Removing Page and Section Breaks from a Word Document

In today's post I am going to show you how to remove page and section breaks within a Word document using the Open XML SDK. Removing these two types of breaks is similar, but requires two different approaches. Let's start off by jumping into removing page breaks.

My post will talk about using version 2 of the SDK.

If you just want to jump straight into the code, feel free to download this solution here.

Solution to Remove Page Breaks

To remove page breaks in a document we need to take the following actions:

  1. Open the Word document via the Open XML SDK
  2. Get access to the main document part
  3. Find all page breaks within the main document part
  4. For every page break found, remove it from the document
  5. Save changes

For the sake of this example, let's say I am starting with the following Word document:

This document has a page break (shown outlined in red) on the first page.

The Code

The code is pretty straight forward and follows the solution steps as described above in the solutions section:

static void RemovePageBreaks(string filename) { using (WordprocessingDocument myDoc = WordprocessingDocument.Open(filename, true)) { MainDocumentPart mainPart = myDoc.MainDocumentPart; List<Break> breaks = mainPart.Document.Descendants<Break>().ToList(); foreach (Break b in breaks) { b.Remove(); } mainPart.Document.Save(); } }

Pretty easy stuff!

End Result

Running this code I should end up with a document that looks like the following:

Now let's see how to remove section breaks within a document. Before I actually jump into the solution of removing sections, I want to talk a bit about section breaks within a Word document.

Section Breaks in a Word Document

WordprocessingML does not natively store the concept of pages, since it is based on paragraphs and runs. Instead it uses sections to specify groups of paragraphs that have a specific set of page properties.

Every Word document has at least one section, where each section specifies page properties (like page size, orientation, margins, etc), header/footer references, column information, etc. Given this information, there are really two high level types of sections:

  1. A section as a paragraph property – A document may have zero or more of these types of sections
  2. A document final section property – A document can will only have one of these types of sections

In today's post I am going to show you how to remove all sections that are a paragraph property.

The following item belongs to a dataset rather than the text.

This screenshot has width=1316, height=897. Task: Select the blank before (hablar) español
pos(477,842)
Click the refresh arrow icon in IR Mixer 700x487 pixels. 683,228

Solution to Remove Section Breaks

To remove section breaks in a document we need to take the following actions:

  1. Open the Word document via the Open XML SDK
  2. Get access to the main document part
  3. Find all paragraph properties that are contain section breaks
  4. For every paragraph property found, remove the section property as a child of the paragraph property
  5. Save changes

For the sake of this example, let's say I am starting with the following Word document:

This document has a section break (shown outlined in red) on the first page, which separates a one column section from a two column section.

The Code

This code is also pretty straight forward and follows the solution steps as described above in the solutions section:

static void RemoveSectionBreaks(string filename) { using (WordprocessingDocument myDoc = WordprocessingDocument.Open(filename, true)) { MainDocumentPart mainPart = myDoc.MainDocumentPart; List<ParagraphProperties> paraProps = mainPart.Document.Descendants<ParagraphProperties>() .Where(pPr => IsSectionProps(pPr)).ToList(); foreach (ParagraphProperties pPr in paraProps) { pPr.RemoveChild<SectionProperties>(pPr.GetFirstChild<SectionProperties>()); } mainPart.Document.Save(); } } static bool IsSectionProps(ParagraphProperties pPr) { SectionProperties sectPr = pPr.GetFirstChild<SectionProperties>(); if (sectPr == null) return false; else return true; }

End Result

Running this code I should end up with a document that looks like the following:

Notice how the document now has two columns. This solution removed the first section property, which specified a one column section.

Zeyad Rajabi

Comments

  1. a section break at the end of an sdtContent (ie w:p/w:pPr/w:sectPr/w:type immediately before the </w:sdtContent>, you can't delete in the Word UI
  2. what is in the OpenXML a section break of type "continuous", is displayed in the Word UI as a section break of type "Next Page" Any insight into this?  Is there a bug tracking system somewhere I can access in which this could be reported? thanks Jason
  • Anonymous
    June 24, 2009
    Jason, For issue #1 try using Shift-Delete. That should delete the section break. For issue #2 I am unable to repro what you are seeing. I see Word correctly displaying the breaks as continuous.